For the sound system, TEC recommend commercial cinema components from Adelaide-based manufacturer Krix Loudspeakers, known worldwide for their high-quality cinema sound systems and high-end home theatre systems. Eight mid-high range speakers were installed inside the Old Gaol building itself, on a free-standing frame structure that positioned the cabinets just behind the window spaces (from which the glass was removed and replaced with extruded mesh grilling for weatherproofing) in order to satisfy the strict heritage scrutiny. Two sub-bass cabinets were installed in the courtyard with customised enclosures to blend into the sitescape.
Peter Milne, Managing Director of TEC, comments: “Despite the onerous scrutiny and numerous stipulations from a seemingly endless array of stakeholders, the Museum maintained absolute conviction in the project and provided the support needed to see it through. They were a pleasure to work with. It’s very unusual for me to have commissioned such a project without being able to freely visit the site. I’m looking forward to seeing the Museum’s first mapping show on the Old Perth Gaol soon!”
The Minderoo Foundation signed on as WAM’s principal project partner, and the wheels were set in motion to complete the installation, alignment and programming of the system for the launch of the projections on the Old Perth Gaol on 9 December. In parallel, the museum began its search for a creative agency to work alongside WAM’s curatorial team on the design and production of the initial projection show that would bring the site to life. The Electric Canvas developed both 2D and 3D architectural templates and content production workflows for the Old Gaol so that a variety of design approaches can be utilised into the future.
The project’s first show, “Illuminate: Timescapes”, is a 20 minute feature that references the Nyoongar Six Seasons and presents a surreal and magical narrative featuring the unique plants, animals and stories of Western Australia. The work was produced by creative design studio, Sandpit, from Adelaide, who worked with Aboriginal representatives, the WA Museum and Minderoo Foundation staff to create the show’s six acts.

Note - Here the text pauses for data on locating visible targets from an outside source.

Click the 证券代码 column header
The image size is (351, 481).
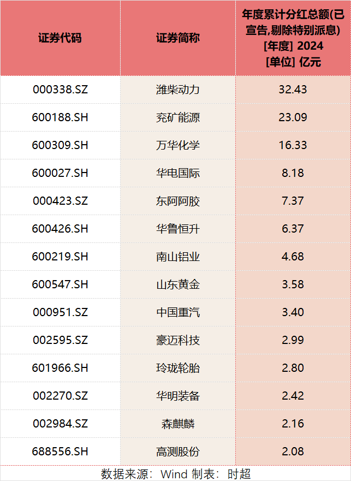pyautogui.click(x=60, y=38)
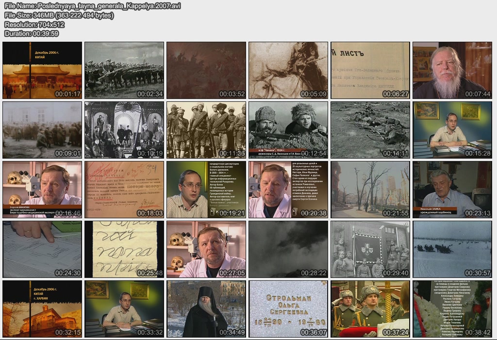Select the group portrait thumbnail at 00:10:19
497x340 pixels.
click(124, 130)
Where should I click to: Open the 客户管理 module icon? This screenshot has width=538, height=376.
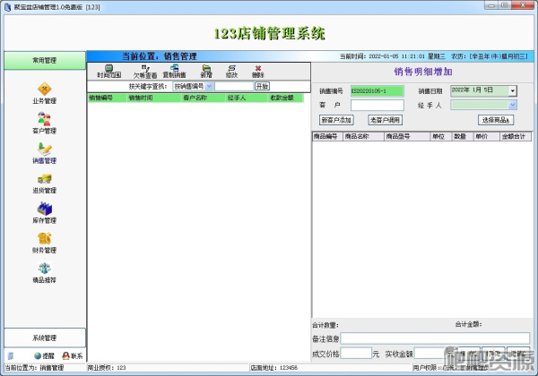click(44, 121)
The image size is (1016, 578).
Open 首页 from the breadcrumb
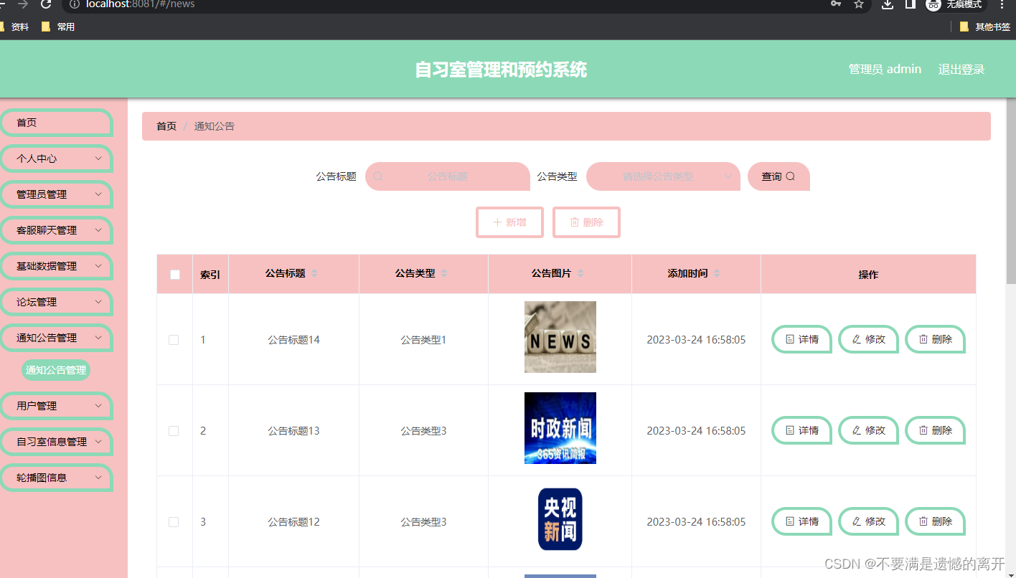click(166, 125)
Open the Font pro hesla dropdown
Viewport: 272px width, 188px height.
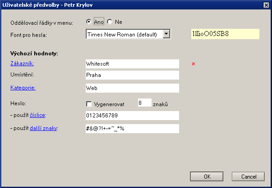(x=166, y=34)
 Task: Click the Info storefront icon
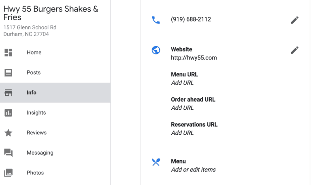coord(9,93)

Once again, Covid-19 added yet another row of hurdles for TEC to jump over for the on-site installation phase of the project, especially given Western Australia’s severe border restrictions and mandatory quarantining for out-of-state travellers. But the team rose to the challenge and, despite having to simultaneously deliver major Christmas projects in three different cities around the country, the Old Perth Gaol projection system was successfully installed, programmed and operational for the project launch in front of VIPs and dignitaries.
WA Museum Director of Engagement, Jason Fair, comments, “The great thing about data projection is that it allows the buildings to transform into something else. We are delighted to have worked closely with The Electric Canvas, and its team, led by Managing Director, Peter Milne, in the installation of a new permanent projection system.”